German government environmental agency Umweltbundesamt
- Abbreviation: UBA
- Formation: 1974
- Type: Government agency
- Headquarters: Dessau-Roßlau, Saxony-Anhalt
- Region served: Germany
- Official language: German
- Leader: Dirk Messner
- Staff: 1,600
- Website: umweltbundesamt.de

= Umweltbundesamt =

German environmental agency

The Umweltbundesamt (/de/; UBA, /de/) is the environment agency of the German government. Together with the Federal Agency for Nature Conservation, the Federal Office for the Safety of Nuclear Waste Management, and the Bundesamt für Strahlenschutz ("federal office for nuclear radiation protection"), it operates under the jurisdiction of the Federal Ministry for the Environment, Nature Conservation, Nuclear Safety and Consumer Protection. The tasks of the office are primarily "the scientific support of the federal government (including the Federal Ministries for the Environment, Health, Economy and Climate Protection, Education and Research, Transport and Digital Infrastructure), the implementation of environmental laws (e.g., emission rights trade, admission of chemicals, medicinal and pesticides), and public information on environmental protection", based on independent research. With around 1,600 employees, the agency is the largest environmental authority in Europe.

==History==
In the early 1970s, the FDP politician and then-interior minister Hans-Dietrich Genscher called for the creation of an environmental authority to match similar bodies in the US and Sweden. Against resistance, especially by the Ministry of Health, which feared a loss of competence in the field of environmental protection, the Federal Office of Environmental Affairs was created in 1973, and on 22 July 1974, became the Federal Environment Agency, as an independent federal authority, based in Berlin. The decision of the Bundestag, on 19 June 1974, which established West Berlin as the seat of the office, led to official protests by the GDR state department the following day. The Soviet Union also opposed this, as it deemed the 1971 Four-Power Agreement to be violated by a federal agency based in Berlin.
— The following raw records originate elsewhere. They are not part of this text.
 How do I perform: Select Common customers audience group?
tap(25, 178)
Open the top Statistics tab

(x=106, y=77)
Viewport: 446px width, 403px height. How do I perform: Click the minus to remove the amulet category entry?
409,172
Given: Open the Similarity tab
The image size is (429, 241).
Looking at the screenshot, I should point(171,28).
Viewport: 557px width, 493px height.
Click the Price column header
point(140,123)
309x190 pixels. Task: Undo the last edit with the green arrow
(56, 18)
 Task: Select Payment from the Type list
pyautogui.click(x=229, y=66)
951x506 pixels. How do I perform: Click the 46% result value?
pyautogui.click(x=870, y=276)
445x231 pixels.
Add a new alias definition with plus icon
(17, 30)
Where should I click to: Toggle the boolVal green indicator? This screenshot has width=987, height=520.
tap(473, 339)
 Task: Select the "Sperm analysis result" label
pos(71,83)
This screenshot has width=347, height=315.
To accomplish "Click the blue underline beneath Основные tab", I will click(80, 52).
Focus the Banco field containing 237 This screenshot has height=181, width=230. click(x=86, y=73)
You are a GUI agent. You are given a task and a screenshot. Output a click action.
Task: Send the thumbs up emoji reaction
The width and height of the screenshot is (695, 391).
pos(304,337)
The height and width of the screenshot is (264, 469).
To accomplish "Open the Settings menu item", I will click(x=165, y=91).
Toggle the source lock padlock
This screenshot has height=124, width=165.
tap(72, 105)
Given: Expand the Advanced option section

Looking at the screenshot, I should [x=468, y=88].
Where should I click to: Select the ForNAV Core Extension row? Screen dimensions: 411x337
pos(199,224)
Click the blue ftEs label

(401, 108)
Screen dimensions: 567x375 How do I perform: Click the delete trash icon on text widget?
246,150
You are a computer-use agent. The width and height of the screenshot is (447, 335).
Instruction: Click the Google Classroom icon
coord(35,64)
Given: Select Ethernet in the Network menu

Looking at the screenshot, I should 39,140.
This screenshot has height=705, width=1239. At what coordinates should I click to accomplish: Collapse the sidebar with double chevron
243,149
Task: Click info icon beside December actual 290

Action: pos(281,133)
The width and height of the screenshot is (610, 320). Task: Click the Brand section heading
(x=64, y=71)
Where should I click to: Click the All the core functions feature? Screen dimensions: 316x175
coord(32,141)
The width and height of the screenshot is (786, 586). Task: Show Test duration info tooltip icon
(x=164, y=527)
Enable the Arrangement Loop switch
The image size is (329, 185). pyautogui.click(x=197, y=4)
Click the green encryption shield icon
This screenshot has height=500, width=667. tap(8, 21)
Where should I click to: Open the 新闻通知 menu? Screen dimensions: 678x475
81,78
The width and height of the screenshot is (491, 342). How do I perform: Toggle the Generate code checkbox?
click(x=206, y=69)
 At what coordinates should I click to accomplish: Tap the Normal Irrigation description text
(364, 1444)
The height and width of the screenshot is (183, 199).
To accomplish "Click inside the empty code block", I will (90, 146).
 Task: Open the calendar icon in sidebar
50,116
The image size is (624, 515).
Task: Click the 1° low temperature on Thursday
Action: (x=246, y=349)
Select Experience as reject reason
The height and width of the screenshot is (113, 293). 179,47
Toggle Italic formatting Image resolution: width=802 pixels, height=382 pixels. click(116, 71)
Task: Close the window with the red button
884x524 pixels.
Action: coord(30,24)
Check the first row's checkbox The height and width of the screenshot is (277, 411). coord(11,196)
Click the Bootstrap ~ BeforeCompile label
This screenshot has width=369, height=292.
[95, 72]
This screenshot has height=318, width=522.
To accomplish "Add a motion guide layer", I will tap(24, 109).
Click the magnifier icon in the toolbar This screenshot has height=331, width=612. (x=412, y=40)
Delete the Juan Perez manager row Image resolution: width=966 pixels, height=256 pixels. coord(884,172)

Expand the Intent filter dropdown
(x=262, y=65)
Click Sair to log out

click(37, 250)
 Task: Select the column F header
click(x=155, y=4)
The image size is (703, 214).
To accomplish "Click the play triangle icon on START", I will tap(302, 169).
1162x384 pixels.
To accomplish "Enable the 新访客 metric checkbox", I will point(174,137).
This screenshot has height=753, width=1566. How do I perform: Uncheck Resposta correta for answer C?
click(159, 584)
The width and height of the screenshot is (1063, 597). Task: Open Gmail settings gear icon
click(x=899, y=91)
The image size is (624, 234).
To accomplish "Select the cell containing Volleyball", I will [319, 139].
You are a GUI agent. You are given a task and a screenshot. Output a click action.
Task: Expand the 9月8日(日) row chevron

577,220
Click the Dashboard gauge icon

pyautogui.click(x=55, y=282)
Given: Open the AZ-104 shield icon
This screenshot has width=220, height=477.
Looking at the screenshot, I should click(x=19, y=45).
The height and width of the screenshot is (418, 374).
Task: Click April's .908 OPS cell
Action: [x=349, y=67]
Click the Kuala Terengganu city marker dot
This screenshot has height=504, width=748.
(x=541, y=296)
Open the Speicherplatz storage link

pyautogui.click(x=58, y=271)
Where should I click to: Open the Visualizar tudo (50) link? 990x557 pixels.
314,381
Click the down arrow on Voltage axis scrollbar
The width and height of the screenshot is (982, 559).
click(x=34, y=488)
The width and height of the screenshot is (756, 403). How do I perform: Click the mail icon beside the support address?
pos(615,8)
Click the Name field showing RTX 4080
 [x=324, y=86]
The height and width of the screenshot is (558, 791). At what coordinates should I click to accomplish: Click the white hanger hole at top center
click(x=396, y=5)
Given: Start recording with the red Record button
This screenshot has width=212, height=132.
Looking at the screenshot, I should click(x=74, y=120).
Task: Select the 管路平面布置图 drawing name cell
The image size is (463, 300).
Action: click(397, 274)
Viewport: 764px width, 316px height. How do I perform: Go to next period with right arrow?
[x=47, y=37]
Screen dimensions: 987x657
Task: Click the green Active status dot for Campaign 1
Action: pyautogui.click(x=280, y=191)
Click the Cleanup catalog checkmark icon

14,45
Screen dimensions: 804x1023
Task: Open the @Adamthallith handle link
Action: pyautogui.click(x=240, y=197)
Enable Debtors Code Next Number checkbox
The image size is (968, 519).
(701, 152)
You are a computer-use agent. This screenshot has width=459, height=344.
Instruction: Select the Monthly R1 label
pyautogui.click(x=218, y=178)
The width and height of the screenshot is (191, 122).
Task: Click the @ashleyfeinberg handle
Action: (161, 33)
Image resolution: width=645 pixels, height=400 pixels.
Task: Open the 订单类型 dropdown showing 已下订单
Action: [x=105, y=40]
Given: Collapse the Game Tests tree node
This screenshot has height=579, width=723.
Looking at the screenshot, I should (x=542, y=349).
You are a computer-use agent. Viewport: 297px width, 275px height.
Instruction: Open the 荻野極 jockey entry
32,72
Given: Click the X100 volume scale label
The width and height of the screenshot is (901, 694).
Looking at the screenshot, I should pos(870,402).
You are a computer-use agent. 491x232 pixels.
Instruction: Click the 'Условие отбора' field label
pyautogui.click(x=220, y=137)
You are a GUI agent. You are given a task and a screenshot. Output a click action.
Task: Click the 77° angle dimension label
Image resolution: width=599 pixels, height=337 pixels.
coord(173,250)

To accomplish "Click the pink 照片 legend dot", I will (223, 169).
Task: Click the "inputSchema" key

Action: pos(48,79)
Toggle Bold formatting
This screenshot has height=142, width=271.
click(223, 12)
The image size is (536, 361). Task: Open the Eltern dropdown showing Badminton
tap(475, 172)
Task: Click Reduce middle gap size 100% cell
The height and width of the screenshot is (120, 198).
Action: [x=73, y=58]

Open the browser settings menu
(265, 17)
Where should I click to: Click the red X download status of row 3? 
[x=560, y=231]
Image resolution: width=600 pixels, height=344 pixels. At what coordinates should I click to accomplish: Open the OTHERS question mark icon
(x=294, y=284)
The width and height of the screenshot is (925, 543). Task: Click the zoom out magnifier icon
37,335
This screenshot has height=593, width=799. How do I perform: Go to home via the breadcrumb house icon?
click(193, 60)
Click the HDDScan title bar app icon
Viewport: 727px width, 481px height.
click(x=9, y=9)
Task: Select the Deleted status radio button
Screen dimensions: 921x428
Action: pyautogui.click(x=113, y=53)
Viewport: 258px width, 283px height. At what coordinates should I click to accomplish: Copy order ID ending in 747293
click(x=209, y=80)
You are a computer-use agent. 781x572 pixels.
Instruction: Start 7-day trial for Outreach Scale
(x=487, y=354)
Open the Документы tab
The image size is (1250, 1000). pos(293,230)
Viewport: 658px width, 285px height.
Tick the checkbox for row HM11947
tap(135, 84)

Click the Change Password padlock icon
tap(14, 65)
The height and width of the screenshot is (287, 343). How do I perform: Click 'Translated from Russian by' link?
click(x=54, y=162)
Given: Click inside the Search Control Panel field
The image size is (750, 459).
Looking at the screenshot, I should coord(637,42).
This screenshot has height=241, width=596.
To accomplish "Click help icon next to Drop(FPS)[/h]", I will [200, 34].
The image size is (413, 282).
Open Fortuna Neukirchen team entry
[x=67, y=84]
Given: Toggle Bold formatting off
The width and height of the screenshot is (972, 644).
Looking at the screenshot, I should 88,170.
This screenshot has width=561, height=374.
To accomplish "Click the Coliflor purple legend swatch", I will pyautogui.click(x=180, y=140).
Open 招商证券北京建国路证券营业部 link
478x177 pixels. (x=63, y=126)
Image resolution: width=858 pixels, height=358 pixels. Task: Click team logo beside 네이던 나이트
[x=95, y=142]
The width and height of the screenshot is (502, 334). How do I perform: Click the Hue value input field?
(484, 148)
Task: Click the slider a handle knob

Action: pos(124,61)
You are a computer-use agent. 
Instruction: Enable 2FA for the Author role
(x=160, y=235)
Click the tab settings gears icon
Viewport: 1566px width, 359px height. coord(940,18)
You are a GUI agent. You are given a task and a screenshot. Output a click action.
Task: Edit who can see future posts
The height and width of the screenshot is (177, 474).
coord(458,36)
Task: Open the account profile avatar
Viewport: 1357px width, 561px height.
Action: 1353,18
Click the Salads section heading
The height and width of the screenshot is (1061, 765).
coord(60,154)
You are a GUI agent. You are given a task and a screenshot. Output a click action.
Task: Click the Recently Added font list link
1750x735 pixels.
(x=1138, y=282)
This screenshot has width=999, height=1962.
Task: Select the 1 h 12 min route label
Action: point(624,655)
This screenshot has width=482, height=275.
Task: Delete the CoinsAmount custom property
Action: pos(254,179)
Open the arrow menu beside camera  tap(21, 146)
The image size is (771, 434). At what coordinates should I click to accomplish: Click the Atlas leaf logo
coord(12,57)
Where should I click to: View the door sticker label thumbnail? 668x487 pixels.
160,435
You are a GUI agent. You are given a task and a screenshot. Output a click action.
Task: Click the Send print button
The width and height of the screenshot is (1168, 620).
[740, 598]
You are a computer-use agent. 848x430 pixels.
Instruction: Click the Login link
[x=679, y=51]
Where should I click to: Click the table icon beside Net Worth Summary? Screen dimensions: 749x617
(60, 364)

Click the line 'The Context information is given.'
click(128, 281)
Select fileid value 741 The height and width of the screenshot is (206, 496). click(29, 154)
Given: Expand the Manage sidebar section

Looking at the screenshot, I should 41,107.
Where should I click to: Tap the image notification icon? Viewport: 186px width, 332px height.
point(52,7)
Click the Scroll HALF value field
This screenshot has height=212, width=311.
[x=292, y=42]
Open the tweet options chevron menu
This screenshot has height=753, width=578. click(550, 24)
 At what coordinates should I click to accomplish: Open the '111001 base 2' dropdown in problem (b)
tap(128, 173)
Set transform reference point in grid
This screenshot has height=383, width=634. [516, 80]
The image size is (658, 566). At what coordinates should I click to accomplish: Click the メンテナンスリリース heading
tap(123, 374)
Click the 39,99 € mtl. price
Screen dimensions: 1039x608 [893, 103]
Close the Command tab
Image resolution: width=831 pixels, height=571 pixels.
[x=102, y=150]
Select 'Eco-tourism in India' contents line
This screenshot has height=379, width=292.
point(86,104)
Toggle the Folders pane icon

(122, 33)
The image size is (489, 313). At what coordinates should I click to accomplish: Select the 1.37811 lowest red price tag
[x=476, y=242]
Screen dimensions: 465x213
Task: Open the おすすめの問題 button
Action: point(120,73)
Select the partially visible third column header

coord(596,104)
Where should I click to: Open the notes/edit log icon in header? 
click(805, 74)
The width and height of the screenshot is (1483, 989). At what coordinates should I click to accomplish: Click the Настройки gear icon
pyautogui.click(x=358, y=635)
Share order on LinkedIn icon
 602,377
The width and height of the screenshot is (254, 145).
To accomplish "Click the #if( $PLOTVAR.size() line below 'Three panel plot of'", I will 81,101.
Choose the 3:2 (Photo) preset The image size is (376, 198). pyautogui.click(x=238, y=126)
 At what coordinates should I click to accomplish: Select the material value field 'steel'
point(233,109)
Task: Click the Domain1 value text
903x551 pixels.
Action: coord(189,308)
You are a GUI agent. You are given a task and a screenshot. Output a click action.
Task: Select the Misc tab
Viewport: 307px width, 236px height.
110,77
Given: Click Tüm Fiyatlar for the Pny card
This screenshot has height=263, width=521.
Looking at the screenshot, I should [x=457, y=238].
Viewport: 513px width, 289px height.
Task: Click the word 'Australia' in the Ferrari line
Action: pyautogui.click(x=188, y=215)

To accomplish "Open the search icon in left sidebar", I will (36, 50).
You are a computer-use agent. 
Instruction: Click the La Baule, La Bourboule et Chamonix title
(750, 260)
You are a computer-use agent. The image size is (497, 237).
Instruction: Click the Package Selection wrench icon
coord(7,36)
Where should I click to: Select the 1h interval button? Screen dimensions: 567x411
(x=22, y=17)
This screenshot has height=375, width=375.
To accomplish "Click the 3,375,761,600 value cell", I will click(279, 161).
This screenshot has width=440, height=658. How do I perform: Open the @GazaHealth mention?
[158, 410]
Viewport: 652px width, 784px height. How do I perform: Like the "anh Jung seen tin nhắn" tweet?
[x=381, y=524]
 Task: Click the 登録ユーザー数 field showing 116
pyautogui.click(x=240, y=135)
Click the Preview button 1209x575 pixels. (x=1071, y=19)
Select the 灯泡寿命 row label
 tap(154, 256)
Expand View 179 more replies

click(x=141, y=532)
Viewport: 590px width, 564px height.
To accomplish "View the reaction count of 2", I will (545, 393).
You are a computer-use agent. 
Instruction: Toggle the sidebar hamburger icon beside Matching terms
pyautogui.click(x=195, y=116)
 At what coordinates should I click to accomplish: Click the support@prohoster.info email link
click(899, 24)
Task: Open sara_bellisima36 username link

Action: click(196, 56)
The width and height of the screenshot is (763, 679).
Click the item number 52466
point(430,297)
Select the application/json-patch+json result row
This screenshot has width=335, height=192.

After Germany's reunification, a number of federal agencies were relocated to the former East Germany to support the structurally weak region. The UBA's headquarters, with around 1,000 employees, was moved to Dessau-Roßlau, a city of 80,000 inhabitants in Saxony-Anhalt.

===Presidency===
The president of the Umweltbundesamt from 1974 to 1995 was the lawyer Heinrich von Lersner. He was succeeded by economist Andreas Troge, who led the agency until 2009, before ceding it to Jochen Flasbarth, who remained until 2013. Maria Krautzberger led the department between 2014 and 2020 and was succeeded by Dirk Messner.